Task brief = Here is a listing, set out below; repeat its lines from the one with "Task: Click the trash icon under brush tips" to the last, both included, and leave out the pictures.
= = =
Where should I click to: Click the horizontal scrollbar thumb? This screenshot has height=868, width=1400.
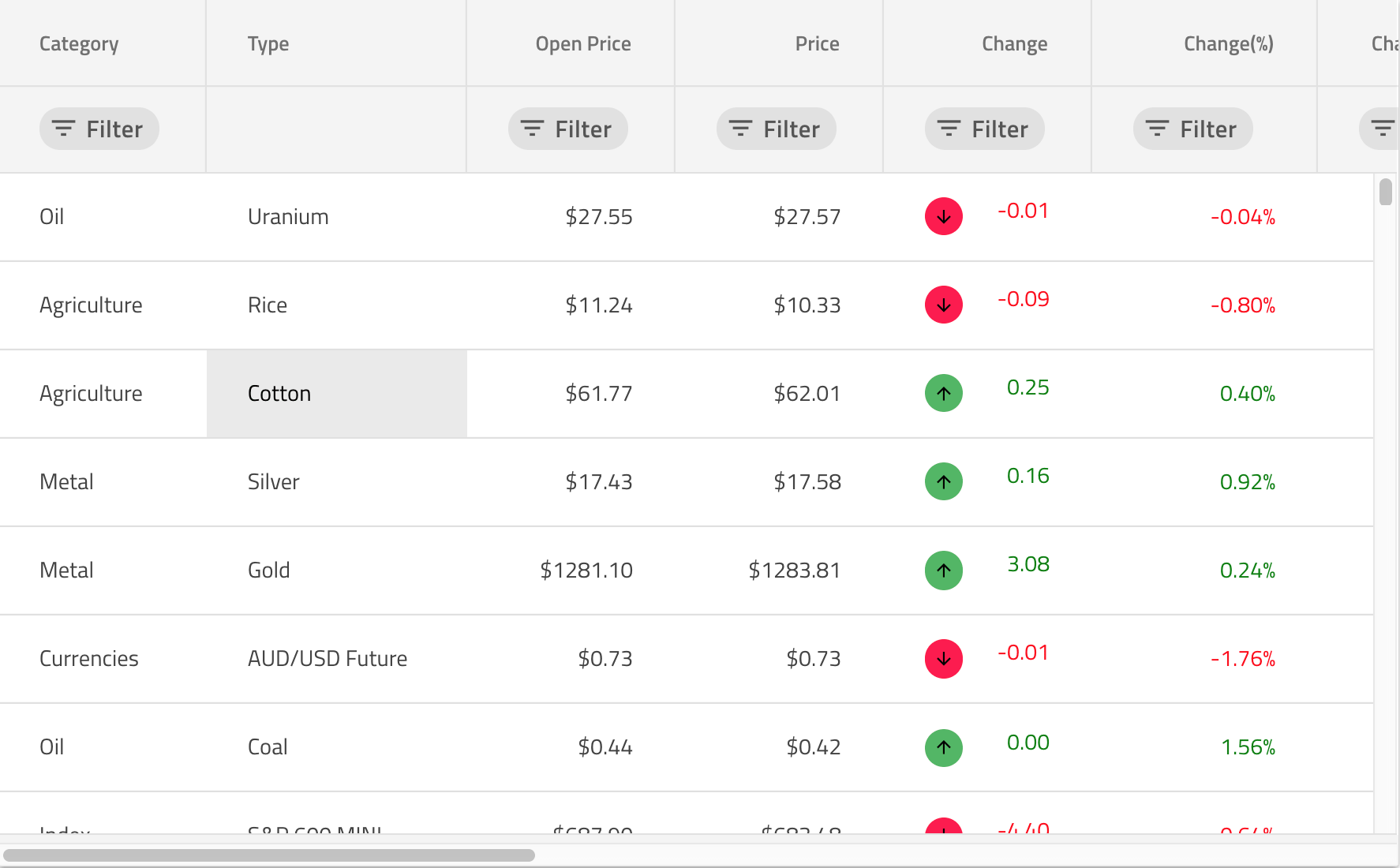(x=269, y=855)
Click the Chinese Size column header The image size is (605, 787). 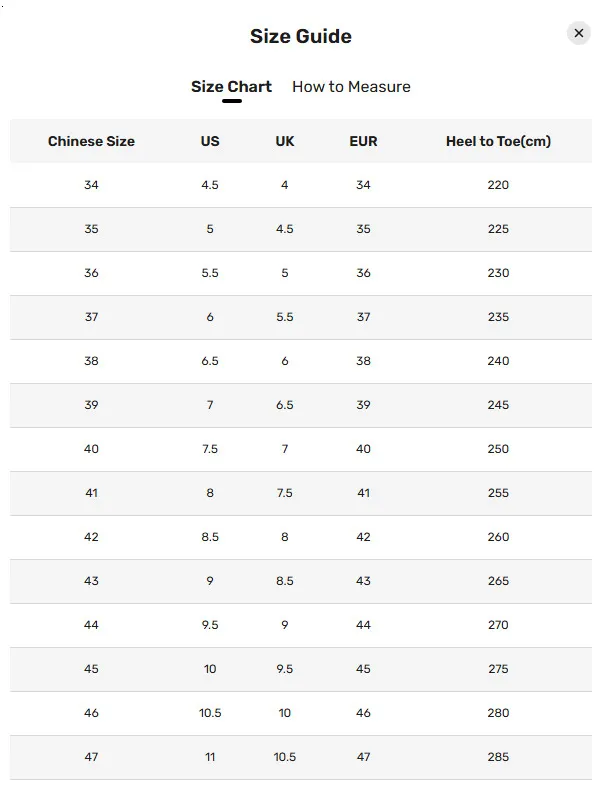(91, 141)
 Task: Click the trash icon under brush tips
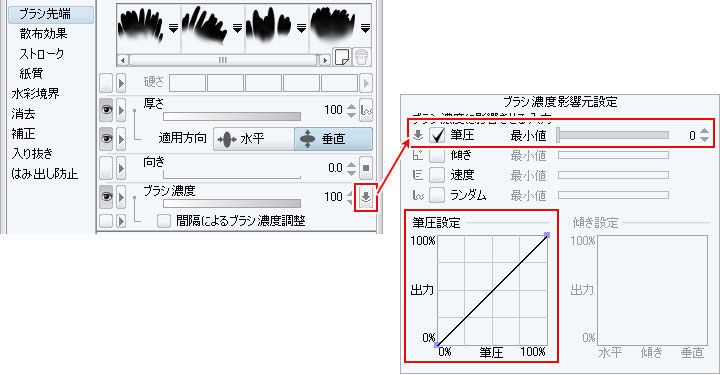362,57
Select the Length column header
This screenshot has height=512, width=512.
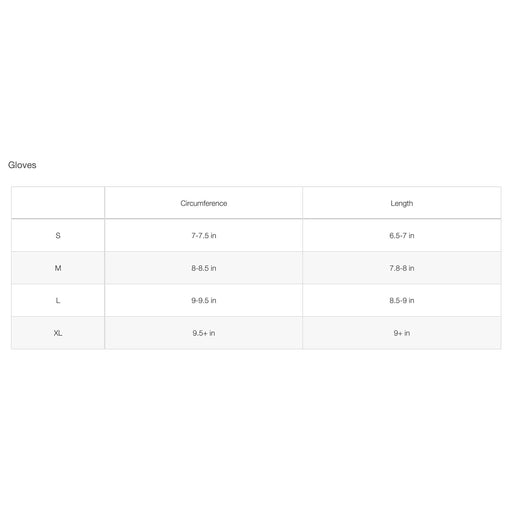402,203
= = =
Response to this task =
 Task: Click the trash icon under brush tips
362,57
Select the Length column header
This screenshot has height=512, width=512.
402,203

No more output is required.